Church Library Book Repair and Restoration
Late September 2023 – As I sort through the donations for our church library, I’ve been finding some books that have seen better days! When I worked through my master’s program in library science, we didn’t cover book repair or preservation at all. Most of what I’ve learned about book repair came from a one-day workshop, presented by KAPCO, many years ago!
This was a super helpful and hands-on workshop, set up by our local educational co-op. We were asked to bring 3-5 damaged books from our own school collections for repair demonstrations. The only issue with this instruction was that all of the repairs featured specific KAPCO products, of course, which were a bit pricey for an elementary school librarian with a small budget – so I didn’t always have what I needed on hand. However… when I DID have the KAPCO products available – they always worked very well! These days, KAPCO (now KAPCO KENT) has a YouTube channel with many videos to demo their specialized book repair techniques.
Another great place to find guidance in repairing and preserving books, especially older books, is a website called SAVE YOUR BOOKS. This website belongs to Sophia SW Bogle, who holds a diploma in book preservation – and boasts over 25 years of experience in repairing and restoring books. Ms. Bogle also quite literally “wrote the book” on this topic, or at least A book. Her website is very well-organized and includes both free and paid courses on book repair with videos embedded in. One of these courses is specifically about Bible repair and preservation. If you have a particularly delicate situation, Ms. Bogle offers one-on-one consultation as well.
A library supply company called DEMCO offers a very user-friendly “Book Doctor” line of resources accompanied by blog posts and even a FREE PDF document with helpful instructions and step-by-step photos. Within the guide, you’ll learn about:
– common book care terms
– protecting soft-cover and hard-cover books
– cleaning soiled books
– and doing basic book repair tasks.
Similar to KAPCO KENT, DEMCO’s instruction features DEMCO products, which are available on the website.
While not offering instruction (that I could find) another online library supply company called THE LIBRARY STORE does offer an impressive variety of book repair tools – including a wide array of book cleaners in the form of powders, pads, erasers, gels, tape/sticker removers, and sprays. This vast collection also includes several products to deodorize books, deacidify books, and preserve (or restore) leather bindings.

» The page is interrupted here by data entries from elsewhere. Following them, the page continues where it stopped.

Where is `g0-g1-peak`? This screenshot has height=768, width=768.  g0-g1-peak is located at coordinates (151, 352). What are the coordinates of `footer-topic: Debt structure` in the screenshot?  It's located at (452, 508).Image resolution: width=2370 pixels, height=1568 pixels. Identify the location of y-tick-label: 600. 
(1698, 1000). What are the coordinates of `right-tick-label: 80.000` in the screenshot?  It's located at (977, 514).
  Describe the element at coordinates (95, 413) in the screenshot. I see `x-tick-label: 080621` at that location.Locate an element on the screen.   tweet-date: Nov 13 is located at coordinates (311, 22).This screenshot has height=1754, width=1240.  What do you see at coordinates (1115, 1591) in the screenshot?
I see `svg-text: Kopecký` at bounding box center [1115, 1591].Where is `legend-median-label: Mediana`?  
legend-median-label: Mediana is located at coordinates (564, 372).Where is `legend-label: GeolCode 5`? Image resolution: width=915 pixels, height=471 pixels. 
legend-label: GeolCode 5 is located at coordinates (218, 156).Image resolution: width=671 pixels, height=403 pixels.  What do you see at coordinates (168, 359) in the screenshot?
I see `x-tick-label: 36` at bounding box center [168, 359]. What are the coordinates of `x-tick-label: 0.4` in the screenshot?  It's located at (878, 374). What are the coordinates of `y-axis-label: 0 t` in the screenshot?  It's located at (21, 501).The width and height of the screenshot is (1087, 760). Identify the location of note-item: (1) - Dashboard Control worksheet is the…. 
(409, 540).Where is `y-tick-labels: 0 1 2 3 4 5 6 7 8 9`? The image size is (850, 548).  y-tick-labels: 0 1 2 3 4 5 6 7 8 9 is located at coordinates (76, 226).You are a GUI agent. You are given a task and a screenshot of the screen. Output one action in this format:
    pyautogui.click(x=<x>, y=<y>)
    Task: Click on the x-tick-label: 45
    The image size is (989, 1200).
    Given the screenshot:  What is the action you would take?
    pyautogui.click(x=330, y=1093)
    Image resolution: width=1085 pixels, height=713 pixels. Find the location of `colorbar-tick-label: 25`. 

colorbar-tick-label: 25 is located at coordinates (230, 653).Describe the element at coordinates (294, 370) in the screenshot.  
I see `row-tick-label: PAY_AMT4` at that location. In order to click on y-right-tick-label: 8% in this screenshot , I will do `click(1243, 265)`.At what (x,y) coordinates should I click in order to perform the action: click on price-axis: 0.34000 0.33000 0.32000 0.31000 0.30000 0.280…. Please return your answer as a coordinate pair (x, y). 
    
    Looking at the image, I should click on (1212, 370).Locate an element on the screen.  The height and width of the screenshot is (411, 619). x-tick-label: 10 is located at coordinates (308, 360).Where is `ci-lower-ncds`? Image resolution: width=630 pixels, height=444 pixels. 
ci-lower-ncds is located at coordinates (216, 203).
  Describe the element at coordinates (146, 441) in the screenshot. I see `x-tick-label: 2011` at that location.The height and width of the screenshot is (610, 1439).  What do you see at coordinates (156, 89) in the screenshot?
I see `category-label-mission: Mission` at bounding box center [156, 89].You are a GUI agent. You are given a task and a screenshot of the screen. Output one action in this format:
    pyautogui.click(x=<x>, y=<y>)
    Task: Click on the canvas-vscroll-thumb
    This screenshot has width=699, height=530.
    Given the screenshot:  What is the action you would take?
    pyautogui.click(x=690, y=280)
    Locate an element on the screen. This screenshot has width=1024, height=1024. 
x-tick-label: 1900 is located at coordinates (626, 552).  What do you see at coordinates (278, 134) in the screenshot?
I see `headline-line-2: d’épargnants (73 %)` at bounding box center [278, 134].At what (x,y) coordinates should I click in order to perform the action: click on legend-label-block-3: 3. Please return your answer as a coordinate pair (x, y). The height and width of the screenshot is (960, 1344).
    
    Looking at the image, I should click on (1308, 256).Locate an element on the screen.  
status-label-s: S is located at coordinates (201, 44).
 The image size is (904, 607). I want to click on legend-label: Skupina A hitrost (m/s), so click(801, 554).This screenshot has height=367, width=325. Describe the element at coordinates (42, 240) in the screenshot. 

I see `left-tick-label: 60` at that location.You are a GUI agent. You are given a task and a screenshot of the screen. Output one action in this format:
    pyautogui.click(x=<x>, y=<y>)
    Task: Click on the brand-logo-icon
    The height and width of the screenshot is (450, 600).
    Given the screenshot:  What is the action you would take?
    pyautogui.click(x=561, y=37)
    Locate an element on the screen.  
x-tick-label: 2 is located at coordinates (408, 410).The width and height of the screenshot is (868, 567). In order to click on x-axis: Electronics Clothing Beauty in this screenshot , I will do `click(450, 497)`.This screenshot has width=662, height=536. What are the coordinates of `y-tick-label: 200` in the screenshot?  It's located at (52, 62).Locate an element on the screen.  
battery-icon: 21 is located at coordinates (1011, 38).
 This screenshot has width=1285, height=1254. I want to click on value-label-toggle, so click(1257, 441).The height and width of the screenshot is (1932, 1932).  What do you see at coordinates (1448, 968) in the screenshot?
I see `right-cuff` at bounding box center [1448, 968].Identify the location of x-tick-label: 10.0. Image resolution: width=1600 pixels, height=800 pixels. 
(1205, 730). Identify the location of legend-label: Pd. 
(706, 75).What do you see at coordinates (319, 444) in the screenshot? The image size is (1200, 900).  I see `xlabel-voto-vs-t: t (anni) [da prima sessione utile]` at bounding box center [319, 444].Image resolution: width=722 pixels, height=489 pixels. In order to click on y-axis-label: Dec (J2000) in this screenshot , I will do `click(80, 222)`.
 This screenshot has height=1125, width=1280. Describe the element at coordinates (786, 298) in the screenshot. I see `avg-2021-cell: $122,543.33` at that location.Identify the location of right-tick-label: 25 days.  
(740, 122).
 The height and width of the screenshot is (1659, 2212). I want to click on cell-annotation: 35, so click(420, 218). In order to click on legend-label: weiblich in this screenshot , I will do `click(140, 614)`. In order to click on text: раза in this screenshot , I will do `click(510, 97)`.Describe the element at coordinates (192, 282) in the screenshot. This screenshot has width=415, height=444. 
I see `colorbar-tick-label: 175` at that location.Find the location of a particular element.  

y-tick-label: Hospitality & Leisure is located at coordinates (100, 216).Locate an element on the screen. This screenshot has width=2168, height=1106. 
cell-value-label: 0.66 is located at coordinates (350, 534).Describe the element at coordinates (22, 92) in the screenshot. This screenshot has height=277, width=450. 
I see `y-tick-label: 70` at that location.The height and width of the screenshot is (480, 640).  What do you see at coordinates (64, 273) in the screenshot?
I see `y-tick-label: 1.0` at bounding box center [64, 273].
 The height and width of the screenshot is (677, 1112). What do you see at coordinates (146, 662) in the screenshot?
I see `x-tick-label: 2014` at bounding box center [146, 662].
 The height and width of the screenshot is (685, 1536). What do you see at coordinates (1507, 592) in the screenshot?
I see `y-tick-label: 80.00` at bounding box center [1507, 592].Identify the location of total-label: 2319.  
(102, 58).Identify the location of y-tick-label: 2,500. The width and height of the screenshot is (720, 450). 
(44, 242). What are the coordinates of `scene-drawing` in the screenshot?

Although this is not an all-inclusive line-up my any means, I do have direct experience with each of these vendors… and that’s why I included them in my list. I’ll end this post by sharing a non-vendor YouTube channel produced by the Syracuse University Library. Along with a thorough book repair video for beginners, other clips feature a variety of specific book repair situations with the repair tasks aptly demonstrated. The one showing how to save a “dropped-in-a-rainy-day-puddle” book was super helpful to me!
Hopefully, this collection of book repair resources will come in handy as you care for your church library collection!